== Input data ==

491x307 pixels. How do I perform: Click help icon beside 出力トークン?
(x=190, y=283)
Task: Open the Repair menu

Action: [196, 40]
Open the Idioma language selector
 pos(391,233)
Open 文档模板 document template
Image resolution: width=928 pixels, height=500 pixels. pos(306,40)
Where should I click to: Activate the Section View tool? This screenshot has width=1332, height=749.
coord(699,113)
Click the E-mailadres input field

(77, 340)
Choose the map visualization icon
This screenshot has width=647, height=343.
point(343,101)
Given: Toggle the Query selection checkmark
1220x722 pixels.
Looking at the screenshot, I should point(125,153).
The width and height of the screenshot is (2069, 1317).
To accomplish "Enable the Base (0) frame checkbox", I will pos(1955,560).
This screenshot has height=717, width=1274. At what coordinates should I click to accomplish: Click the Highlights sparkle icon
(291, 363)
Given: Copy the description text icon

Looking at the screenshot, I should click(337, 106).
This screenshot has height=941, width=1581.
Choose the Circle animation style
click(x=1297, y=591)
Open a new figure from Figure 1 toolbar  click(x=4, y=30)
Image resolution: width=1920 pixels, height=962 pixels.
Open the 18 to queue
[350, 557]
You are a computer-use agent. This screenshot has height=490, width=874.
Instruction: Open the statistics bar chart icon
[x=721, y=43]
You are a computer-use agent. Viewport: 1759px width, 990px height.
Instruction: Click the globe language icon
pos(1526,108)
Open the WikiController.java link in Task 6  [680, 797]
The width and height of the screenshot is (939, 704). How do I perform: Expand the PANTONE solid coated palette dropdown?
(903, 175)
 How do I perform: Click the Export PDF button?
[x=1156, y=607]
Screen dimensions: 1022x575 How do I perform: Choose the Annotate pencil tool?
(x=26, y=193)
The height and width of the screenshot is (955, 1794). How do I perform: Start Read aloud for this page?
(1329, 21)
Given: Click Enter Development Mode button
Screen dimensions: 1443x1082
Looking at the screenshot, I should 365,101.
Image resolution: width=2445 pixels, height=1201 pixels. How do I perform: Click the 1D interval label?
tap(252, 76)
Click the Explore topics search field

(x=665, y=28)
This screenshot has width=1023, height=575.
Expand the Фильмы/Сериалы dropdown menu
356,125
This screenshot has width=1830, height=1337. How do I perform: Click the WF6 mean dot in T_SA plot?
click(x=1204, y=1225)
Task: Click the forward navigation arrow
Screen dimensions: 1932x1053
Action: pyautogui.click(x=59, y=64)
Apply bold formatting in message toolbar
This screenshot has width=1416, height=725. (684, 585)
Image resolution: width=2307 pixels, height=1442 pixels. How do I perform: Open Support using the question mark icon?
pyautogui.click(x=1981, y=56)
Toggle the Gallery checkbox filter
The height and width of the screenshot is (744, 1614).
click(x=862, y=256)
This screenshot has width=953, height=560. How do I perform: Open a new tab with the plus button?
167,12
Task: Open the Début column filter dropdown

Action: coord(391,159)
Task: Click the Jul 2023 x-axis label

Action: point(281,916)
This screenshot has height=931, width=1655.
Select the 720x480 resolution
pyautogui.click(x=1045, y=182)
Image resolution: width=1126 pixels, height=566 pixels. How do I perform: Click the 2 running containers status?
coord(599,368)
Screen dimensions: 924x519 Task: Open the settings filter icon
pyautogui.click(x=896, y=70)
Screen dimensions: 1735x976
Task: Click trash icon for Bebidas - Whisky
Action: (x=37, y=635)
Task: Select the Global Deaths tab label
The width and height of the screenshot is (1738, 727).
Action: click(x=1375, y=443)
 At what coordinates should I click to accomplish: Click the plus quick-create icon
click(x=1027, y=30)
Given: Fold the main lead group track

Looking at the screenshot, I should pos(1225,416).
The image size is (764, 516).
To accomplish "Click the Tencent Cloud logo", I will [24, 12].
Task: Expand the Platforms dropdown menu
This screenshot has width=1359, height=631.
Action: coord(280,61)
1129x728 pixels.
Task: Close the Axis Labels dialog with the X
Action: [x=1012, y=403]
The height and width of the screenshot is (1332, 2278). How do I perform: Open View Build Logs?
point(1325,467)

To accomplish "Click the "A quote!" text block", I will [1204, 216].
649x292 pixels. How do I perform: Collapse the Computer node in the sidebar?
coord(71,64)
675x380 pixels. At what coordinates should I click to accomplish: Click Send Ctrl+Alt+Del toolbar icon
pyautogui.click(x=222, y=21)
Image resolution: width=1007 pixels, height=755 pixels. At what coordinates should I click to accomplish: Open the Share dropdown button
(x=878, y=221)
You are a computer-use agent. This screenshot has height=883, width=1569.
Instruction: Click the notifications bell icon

===

*What the task requires*
Give back only the lines from the one containing "has height=883, width=1569." through the final line of the entries above, exactly as written, both included.

*Response to this task*
You are a computer-use agent. This screenshot has height=883, width=1569.
Instruction: Click the notifications bell icon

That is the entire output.